REQUIRED WORK: Can you give the listing again from the line with "The height and width of the screenshot is (1101, 728)." up to and including the line with "Zoom out using", requests included, scaling every click coordinate by 0.45 and rounding to whole numbers, with halves rounded up?

RECORDS SHOWN:
┄┄┄┄┄┄

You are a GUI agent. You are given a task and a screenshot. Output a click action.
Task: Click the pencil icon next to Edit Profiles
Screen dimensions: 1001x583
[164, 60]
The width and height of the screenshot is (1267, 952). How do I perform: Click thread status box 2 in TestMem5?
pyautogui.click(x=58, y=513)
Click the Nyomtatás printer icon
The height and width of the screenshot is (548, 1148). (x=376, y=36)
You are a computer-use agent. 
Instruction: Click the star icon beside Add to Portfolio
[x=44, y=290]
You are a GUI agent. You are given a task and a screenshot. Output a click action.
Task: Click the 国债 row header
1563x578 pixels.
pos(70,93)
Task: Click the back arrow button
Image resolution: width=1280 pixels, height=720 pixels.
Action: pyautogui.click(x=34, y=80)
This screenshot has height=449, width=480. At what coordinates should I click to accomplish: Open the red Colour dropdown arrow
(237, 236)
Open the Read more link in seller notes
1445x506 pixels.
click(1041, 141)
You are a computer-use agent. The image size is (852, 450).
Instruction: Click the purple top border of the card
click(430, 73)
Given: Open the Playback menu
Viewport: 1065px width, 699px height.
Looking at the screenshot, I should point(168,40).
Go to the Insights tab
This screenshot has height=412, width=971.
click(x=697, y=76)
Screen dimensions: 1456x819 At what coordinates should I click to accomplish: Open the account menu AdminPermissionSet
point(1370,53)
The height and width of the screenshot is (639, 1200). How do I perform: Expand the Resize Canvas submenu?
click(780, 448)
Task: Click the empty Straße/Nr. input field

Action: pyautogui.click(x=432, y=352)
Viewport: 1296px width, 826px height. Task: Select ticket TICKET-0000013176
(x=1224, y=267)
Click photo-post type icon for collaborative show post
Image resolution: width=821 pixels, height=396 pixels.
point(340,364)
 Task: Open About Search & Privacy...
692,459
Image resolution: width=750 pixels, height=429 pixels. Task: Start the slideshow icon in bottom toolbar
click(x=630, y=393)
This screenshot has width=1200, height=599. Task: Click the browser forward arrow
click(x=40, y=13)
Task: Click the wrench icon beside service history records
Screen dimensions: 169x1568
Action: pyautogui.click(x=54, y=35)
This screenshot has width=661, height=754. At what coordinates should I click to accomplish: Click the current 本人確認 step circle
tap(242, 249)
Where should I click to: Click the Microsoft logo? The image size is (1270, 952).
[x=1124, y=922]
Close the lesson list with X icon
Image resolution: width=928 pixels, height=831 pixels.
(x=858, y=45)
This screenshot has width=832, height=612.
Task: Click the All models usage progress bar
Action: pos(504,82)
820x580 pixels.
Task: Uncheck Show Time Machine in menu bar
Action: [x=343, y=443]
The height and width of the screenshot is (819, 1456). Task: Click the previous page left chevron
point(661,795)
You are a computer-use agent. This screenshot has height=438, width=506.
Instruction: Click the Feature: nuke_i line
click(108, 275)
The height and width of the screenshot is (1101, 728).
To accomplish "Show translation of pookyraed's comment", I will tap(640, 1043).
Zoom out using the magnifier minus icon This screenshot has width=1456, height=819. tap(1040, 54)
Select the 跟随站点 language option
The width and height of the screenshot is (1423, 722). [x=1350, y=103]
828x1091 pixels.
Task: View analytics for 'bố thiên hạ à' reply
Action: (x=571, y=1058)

┄┄┄┄┄┄

CORRECT ANSWER:
The height and width of the screenshot is (1101, 728).
To accomplish "Show translation of pookyraed's comment", I will tap(288, 469).
Zoom out using the magnifier minus icon This screenshot has width=1456, height=819. tap(468, 24)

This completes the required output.